Abstract 411: Cytokine Receptors in the Subfornical Organ Mediate Sympathetic and Hemodynamic Responses to Peripherally Administered TNF-α and IL-1β in Rat

Abstract

Introduction: Pro-inflammatory cytokines (PIC) play an important role in regulating autonomic and cardiovascular function in hypertension (HTN) and heart failure (HF). Peripherally administered PIC such as tumor necrosis factor-α (TNF-α) and interleukin-1β (IL-1β) act within the brain to increase blood pressure (BP), heart rate (HR) and renal sympathetic nerve activity (RSNA). These molecules are too big to cross blood brain barrier (BBB), and so the mechanisms by which they activate sympathetic drive to elicit hemodynamic responses remain quite a mystery. Our preliminary data indicate a dense distribution of TNF-α and IL-1β receptors in the subfornical organ (SFO), a forebrain which lacks a BBB and can be accessed readily by circulating PIC. The SFO projects to the hypothalamic paraventricular nucleus, which has been implicated as an important source of cardiovascular and autonomic dysfunction in HTN and HF. Hypothesis: SFO neurons sense circulating PIC and mediate their effects on sympathetic drive and hemodynamic responses.

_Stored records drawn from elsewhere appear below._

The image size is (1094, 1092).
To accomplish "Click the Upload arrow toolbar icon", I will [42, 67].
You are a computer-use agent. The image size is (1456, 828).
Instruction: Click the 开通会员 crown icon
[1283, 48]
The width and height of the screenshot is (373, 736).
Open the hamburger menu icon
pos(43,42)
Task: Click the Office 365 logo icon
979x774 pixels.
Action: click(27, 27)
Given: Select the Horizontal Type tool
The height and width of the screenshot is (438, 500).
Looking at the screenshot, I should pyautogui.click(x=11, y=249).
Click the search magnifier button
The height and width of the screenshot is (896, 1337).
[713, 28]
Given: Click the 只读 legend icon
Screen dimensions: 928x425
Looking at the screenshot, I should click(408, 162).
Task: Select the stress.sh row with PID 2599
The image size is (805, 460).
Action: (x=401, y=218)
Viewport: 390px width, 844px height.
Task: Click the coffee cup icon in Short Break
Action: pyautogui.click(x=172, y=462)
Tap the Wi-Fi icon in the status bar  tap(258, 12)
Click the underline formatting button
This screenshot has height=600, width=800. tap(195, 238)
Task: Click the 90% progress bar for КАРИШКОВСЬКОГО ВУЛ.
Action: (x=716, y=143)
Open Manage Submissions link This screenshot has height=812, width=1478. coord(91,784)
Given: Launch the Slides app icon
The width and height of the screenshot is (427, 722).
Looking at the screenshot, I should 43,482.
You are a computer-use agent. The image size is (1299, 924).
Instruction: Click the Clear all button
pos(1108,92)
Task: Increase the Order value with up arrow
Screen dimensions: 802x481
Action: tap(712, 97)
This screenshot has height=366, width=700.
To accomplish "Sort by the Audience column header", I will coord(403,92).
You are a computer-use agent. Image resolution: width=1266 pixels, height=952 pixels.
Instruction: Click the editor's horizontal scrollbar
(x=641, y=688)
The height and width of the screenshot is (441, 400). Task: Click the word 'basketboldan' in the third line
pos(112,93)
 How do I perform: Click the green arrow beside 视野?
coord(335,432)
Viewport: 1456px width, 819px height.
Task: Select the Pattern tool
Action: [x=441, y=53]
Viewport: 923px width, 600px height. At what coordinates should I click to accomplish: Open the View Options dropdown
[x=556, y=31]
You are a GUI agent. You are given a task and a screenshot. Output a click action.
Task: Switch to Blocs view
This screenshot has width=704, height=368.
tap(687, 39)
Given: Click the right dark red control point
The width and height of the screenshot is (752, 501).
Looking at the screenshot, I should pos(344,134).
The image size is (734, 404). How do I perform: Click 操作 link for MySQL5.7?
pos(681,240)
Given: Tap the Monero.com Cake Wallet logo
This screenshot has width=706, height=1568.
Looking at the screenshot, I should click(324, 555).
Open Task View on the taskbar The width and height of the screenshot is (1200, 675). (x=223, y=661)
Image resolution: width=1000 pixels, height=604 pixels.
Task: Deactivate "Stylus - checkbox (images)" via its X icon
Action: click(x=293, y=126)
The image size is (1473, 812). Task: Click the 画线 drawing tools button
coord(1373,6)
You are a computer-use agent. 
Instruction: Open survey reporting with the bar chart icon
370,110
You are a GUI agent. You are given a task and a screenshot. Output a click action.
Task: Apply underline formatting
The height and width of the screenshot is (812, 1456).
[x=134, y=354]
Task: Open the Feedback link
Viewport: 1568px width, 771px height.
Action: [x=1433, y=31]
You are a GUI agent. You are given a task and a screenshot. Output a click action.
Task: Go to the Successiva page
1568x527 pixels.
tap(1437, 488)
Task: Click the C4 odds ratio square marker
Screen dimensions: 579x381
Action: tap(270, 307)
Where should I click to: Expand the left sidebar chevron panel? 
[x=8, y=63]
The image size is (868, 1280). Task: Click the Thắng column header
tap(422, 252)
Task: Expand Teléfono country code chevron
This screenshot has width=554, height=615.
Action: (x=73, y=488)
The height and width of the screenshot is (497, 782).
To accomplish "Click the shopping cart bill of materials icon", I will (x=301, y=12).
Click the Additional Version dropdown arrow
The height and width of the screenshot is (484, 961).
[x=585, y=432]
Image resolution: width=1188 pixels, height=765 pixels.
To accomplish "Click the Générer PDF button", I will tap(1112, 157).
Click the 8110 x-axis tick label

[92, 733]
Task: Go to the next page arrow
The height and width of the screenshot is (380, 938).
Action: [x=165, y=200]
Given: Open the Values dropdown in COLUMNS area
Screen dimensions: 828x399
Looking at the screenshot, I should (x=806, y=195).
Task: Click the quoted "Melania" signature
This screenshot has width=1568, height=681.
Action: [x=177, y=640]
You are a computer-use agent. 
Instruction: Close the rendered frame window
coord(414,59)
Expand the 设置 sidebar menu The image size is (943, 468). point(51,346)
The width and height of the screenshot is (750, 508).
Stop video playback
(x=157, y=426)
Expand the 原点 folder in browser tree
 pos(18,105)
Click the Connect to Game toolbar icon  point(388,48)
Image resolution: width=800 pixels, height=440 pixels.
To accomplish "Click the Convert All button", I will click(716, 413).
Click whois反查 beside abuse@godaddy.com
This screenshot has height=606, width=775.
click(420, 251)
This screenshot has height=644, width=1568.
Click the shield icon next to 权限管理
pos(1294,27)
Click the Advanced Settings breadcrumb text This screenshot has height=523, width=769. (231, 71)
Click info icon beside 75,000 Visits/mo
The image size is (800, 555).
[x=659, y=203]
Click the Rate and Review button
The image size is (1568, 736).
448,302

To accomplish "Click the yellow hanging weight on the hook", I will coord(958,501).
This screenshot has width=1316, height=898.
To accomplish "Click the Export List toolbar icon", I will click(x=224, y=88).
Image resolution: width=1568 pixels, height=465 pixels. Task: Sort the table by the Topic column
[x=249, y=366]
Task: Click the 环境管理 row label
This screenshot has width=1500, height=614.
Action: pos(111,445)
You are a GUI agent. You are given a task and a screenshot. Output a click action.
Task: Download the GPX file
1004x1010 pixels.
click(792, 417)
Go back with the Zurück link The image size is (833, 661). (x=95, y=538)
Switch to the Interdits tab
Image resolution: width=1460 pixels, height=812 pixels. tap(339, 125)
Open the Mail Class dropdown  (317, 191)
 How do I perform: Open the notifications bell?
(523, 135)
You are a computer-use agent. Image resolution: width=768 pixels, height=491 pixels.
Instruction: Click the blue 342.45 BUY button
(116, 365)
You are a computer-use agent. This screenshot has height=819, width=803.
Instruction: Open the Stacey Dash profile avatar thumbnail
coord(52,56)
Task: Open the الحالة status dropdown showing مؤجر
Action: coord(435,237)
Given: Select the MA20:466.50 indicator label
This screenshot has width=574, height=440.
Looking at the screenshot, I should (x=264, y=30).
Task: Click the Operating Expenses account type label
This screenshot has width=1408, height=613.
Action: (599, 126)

Methods: One week after an SFO lesion or a sham lesion (SHAM), urethane anesthetized male SD rats underwent an intracarotid artery (ICA) injection of TNF-α (200 ng) or IL-1β (200 ng). BP (mmHg), HR (beats/min) and RSNA (% change) responses were recorded. Results: In SHAM rats (n=5), ICA TNF-α dramatically increased (* p<0.05 vs. baseline) the BP (23 ± 1.5*), HR (61 ± 5*) and RSNA (88.5 ± 4.3 %*) responses, which peaked ∼30 min after injection. These early excitatory responses to ICA TNF-α were absent in SFO-lesioned rats (n=5), though a moderate excitatory response occurred hours later. Similarly, ICA IL-1β elicited increases in BP (21.8 ± 2.1*), HR (62 ± 6*) and RSNA (116.5 ± 5.2*) in the SHAM rats (n=5). In the SFO-lesioned rats (n=5), the BP (8.6 ± 1.3 †), HR (24 ± 2 †) and RSNA (26.8 ± 1.6 †) responses to ICA IL-1β were significantly († <0.05 vs. SHAM) attenuated. Conclusion: These data suggest that the SFO plays an important role as a central nervous system sensor of the peripheral inflammatory state, mediating the effects of circulating PIC on sympathetic drive and cardiovascular function in inflammatory conditions such as HTN and HF. The later occurring excitatory responses to PIC are unexplained but may involve their known vascular effects.